DATA EXTRACT START
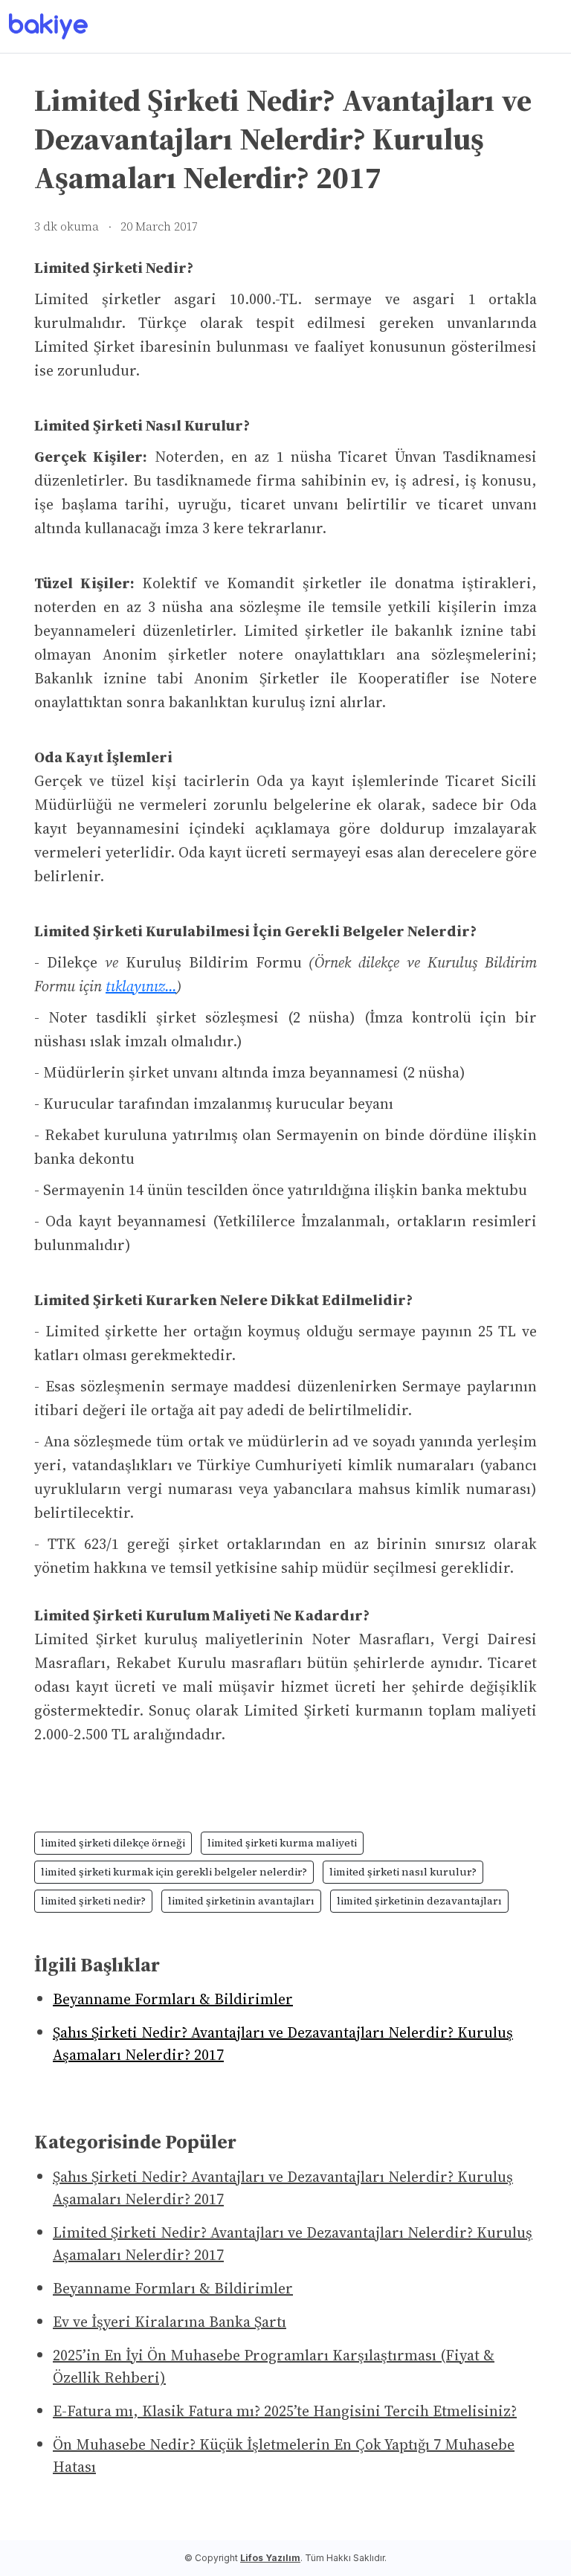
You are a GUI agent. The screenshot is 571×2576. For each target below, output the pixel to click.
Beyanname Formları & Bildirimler (173, 1999)
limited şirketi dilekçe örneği (113, 1842)
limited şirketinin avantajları (241, 1900)
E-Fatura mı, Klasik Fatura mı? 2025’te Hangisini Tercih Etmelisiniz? (285, 2410)
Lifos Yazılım (270, 2557)
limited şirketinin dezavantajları (419, 1900)
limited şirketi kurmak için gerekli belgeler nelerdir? (174, 1871)
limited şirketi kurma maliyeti (282, 1842)
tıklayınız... (141, 986)
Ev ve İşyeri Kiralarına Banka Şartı (169, 2321)
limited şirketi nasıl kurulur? (403, 1871)
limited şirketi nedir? (93, 1900)
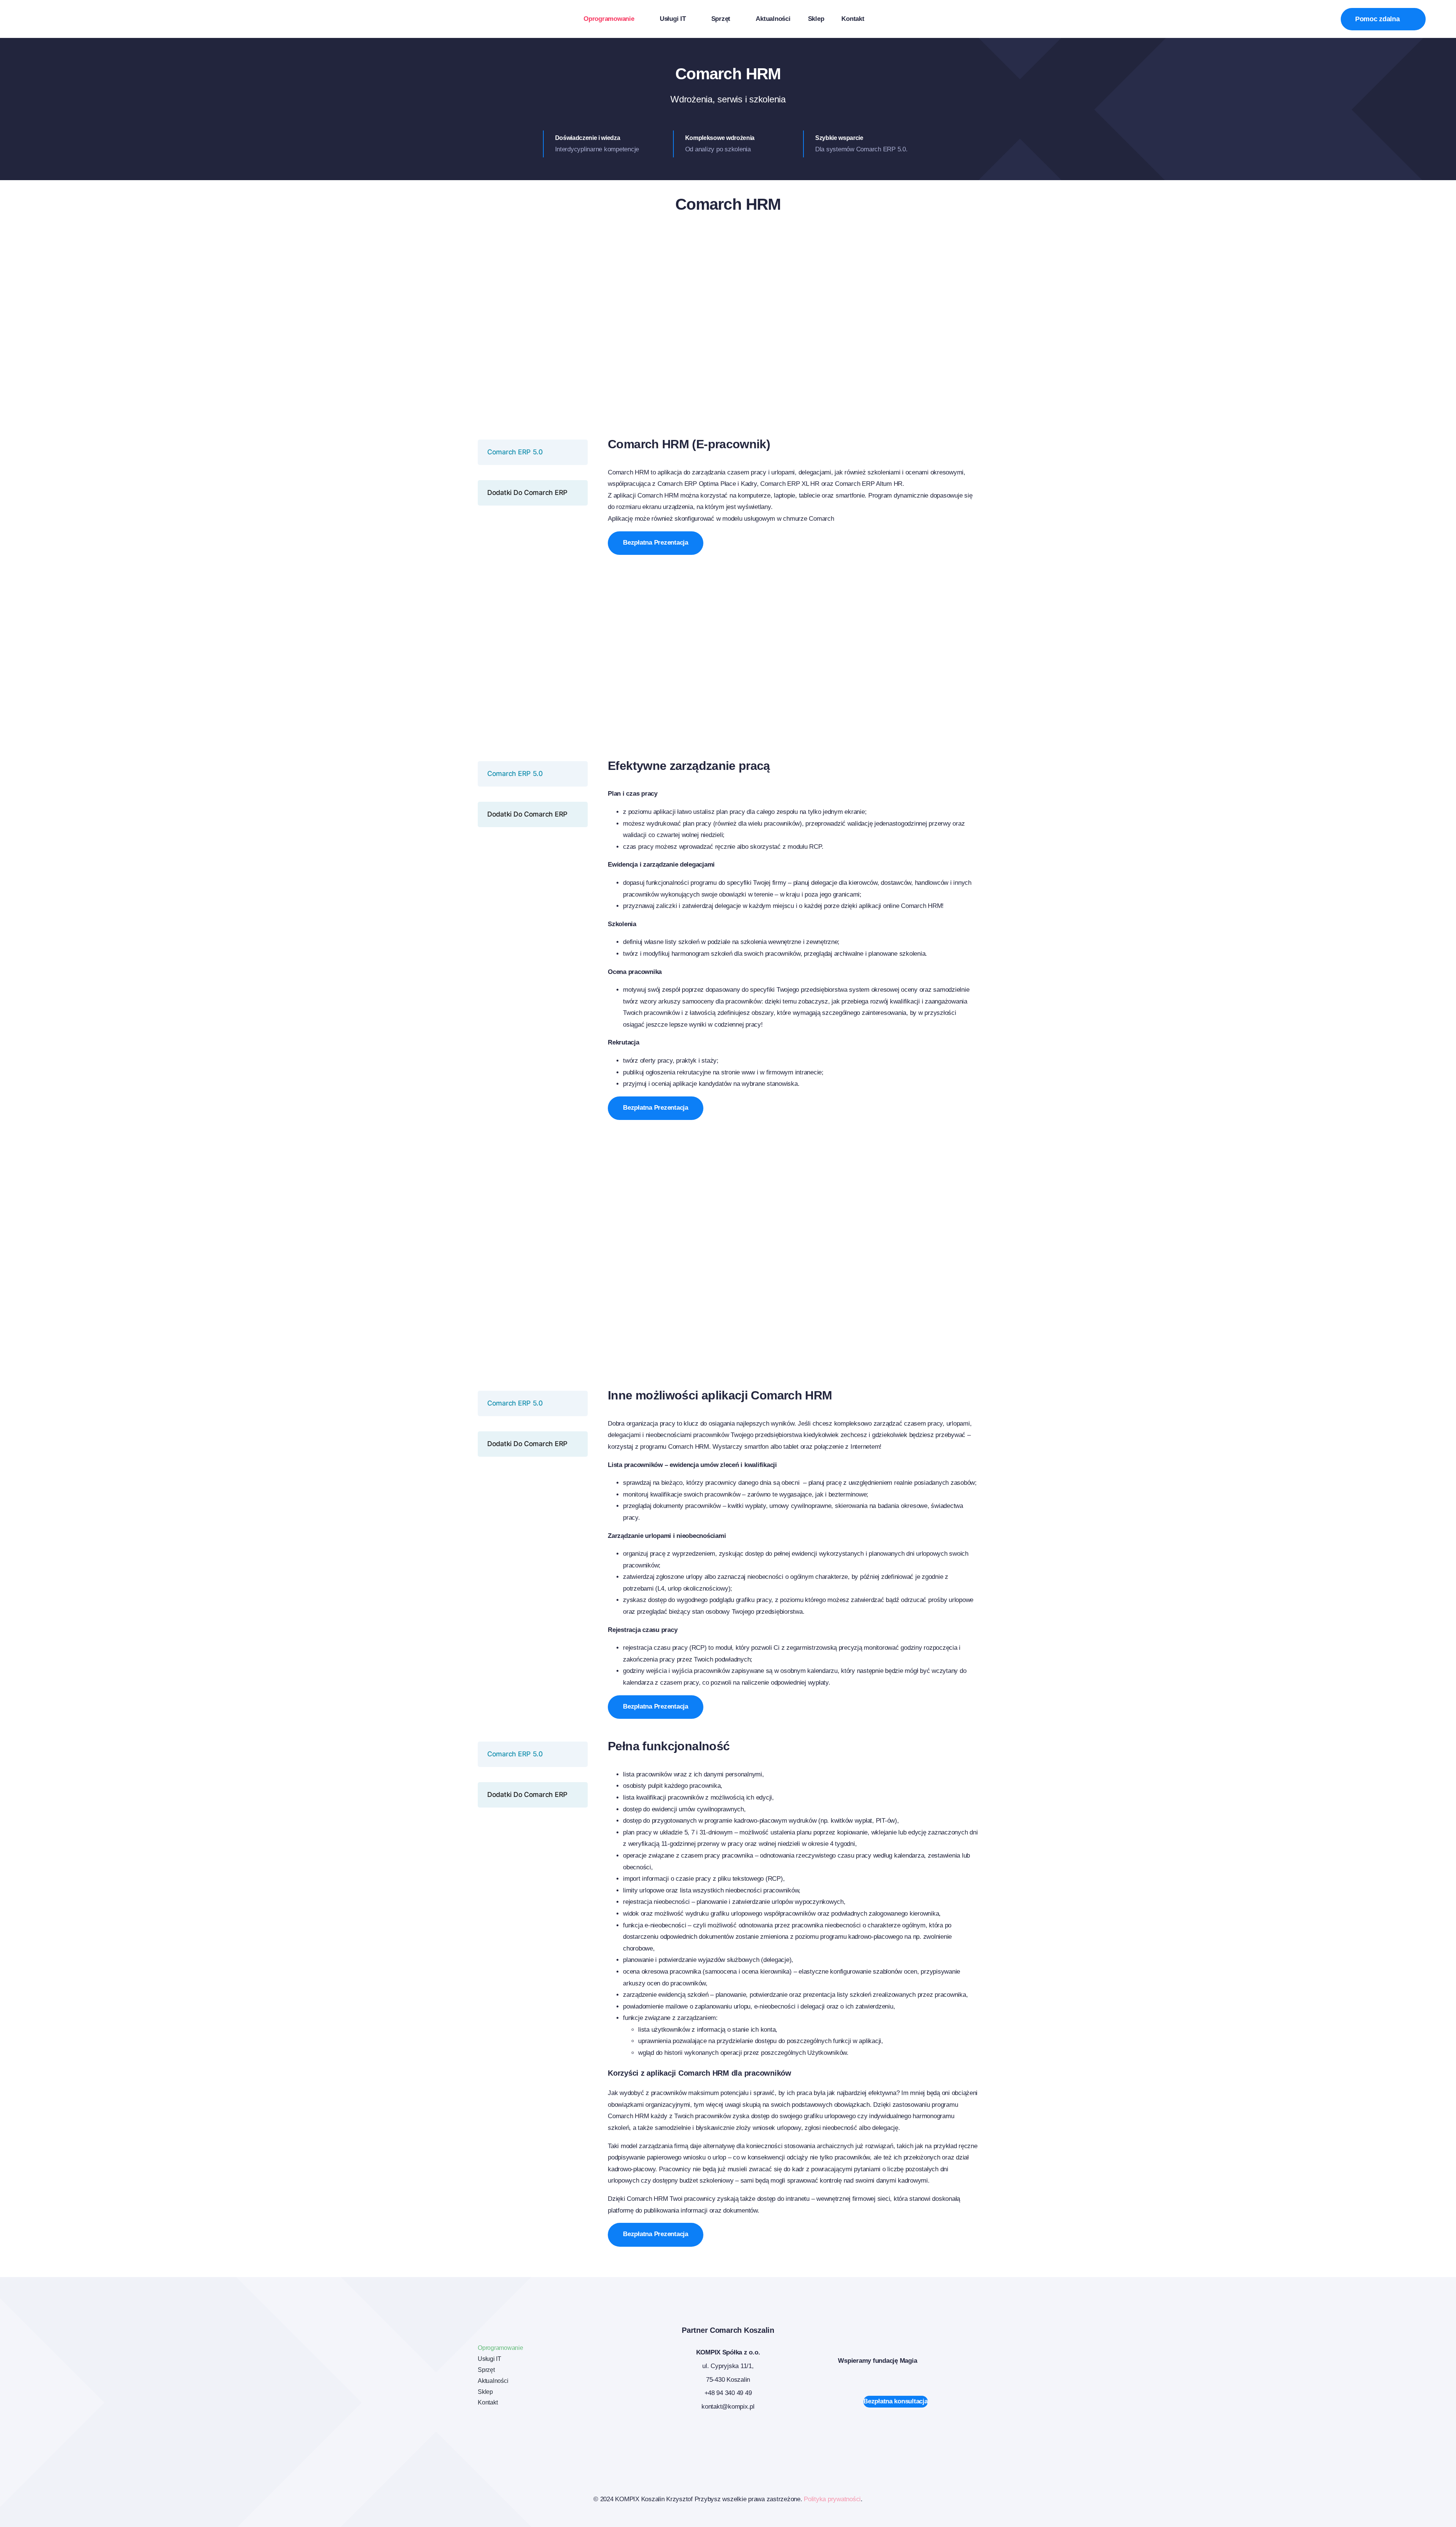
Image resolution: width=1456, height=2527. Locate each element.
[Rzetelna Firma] (917, 2435)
DATA EXTRACT END
_TASK DIRECTIONS_
If a line in the records holds the string "limited", copy it.

_ANSWER TO THE PROBLEM_
limited şirketi dilekçe örneği (113, 1842)
limited şirketinin avantajları (241, 1900)
limited şirketinin dezavantajları (419, 1900)
limited şirketi kurmak için gerekli belgeler nelerdir? (174, 1871)
limited şirketi kurma maliyeti (282, 1842)
limited şirketi nasıl kurulur? (403, 1871)
limited şirketi nedir? (93, 1900)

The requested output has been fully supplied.